[Exercise goal]:
The reply should contain the full listing exactly as written and no pictures at all.

-------- Data section

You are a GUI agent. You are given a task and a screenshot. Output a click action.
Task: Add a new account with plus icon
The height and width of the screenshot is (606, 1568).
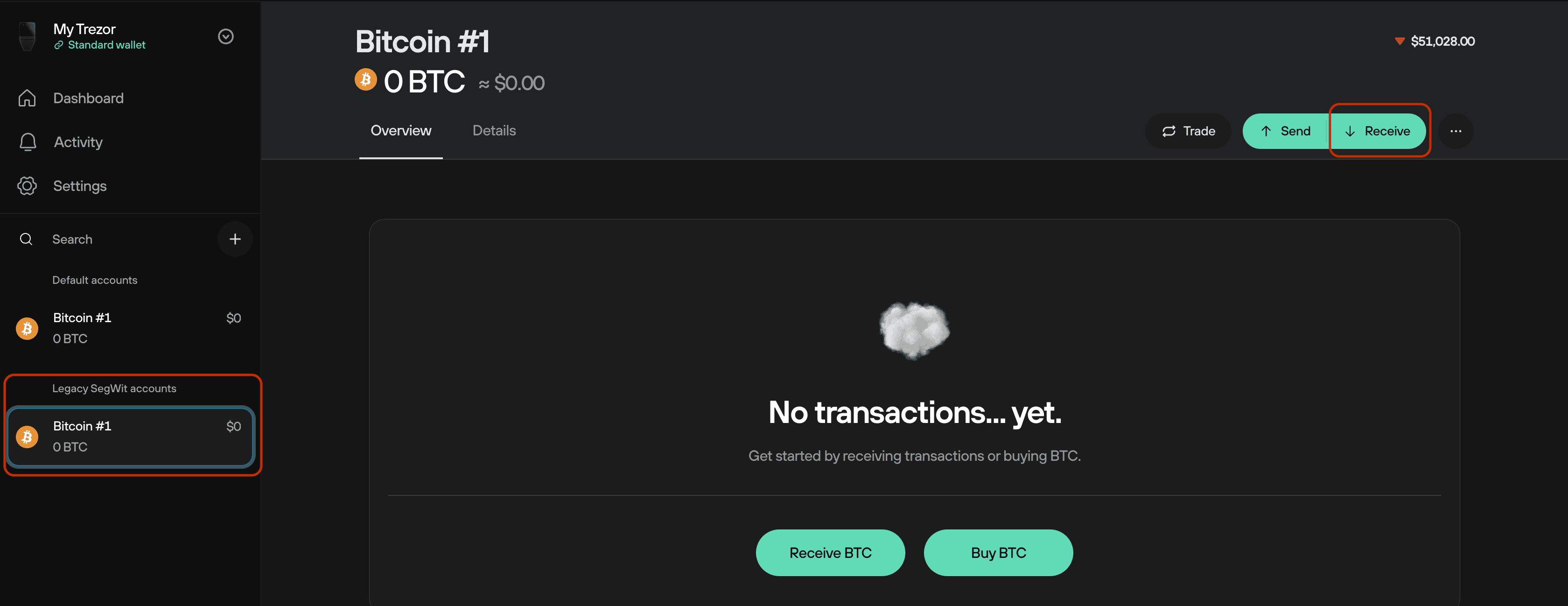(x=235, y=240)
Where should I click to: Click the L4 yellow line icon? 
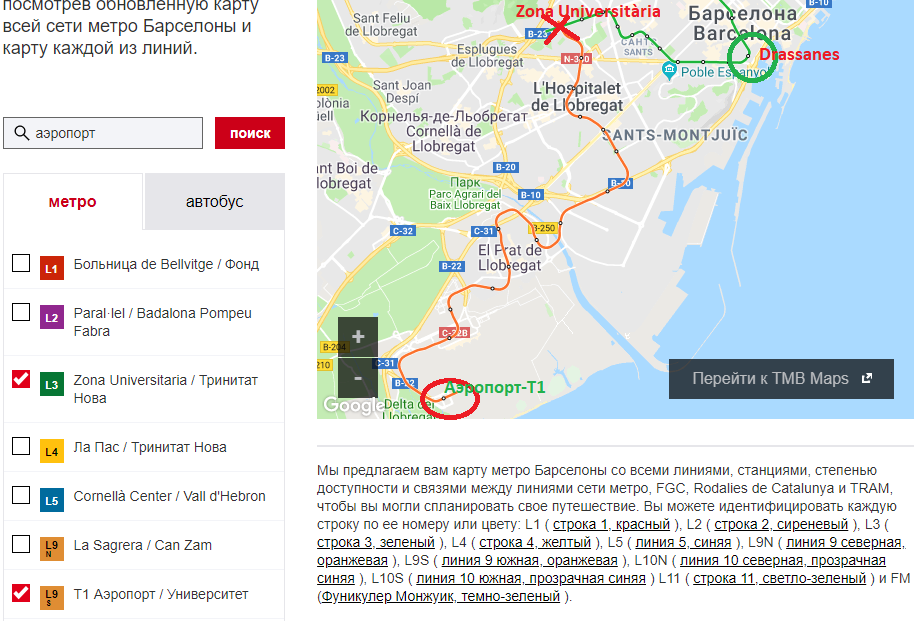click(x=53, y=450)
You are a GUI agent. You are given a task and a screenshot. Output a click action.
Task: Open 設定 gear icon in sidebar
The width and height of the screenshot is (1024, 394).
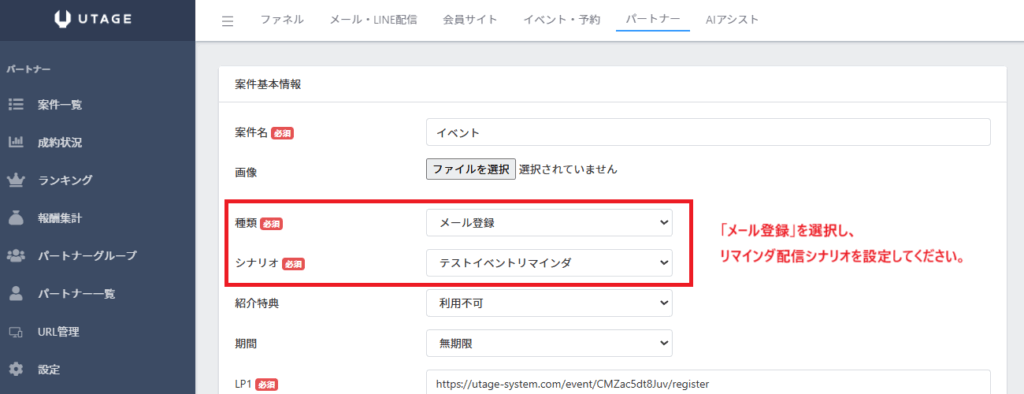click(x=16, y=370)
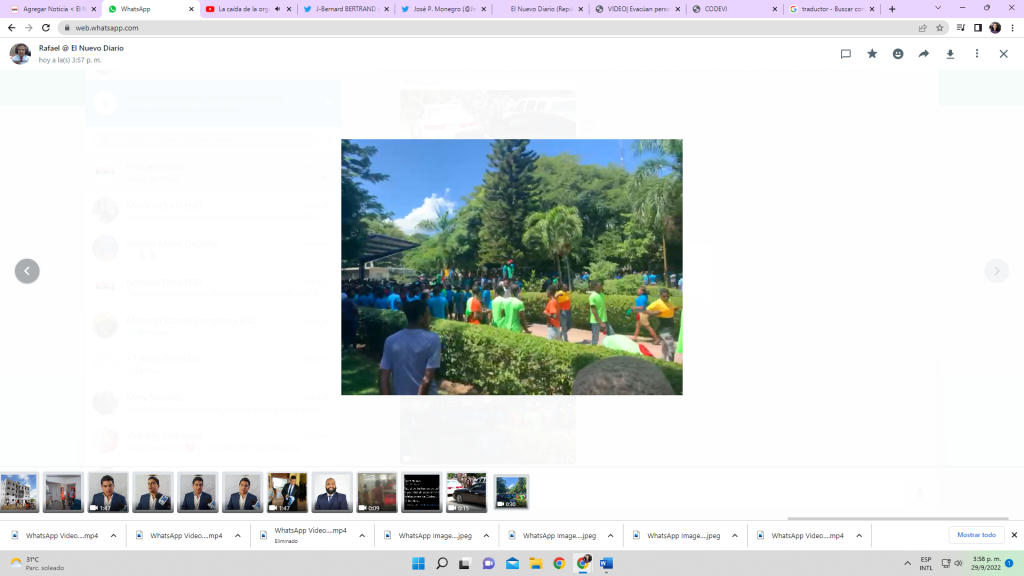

----------------

[Problem solution]:
You are a GUI agent. You are given a task and a screenshot. Output a click action.
Task: Add a new account with plus icon
The height and width of the screenshot is (606, 1568).
(x=235, y=240)
Where should I click to: Click the L4 yellow line icon? 
click(x=53, y=450)
You are a GUI agent. You are given a task and a screenshot. Output a click action.
Task: Open 設定 gear icon in sidebar
The width and height of the screenshot is (1024, 394).
click(x=16, y=370)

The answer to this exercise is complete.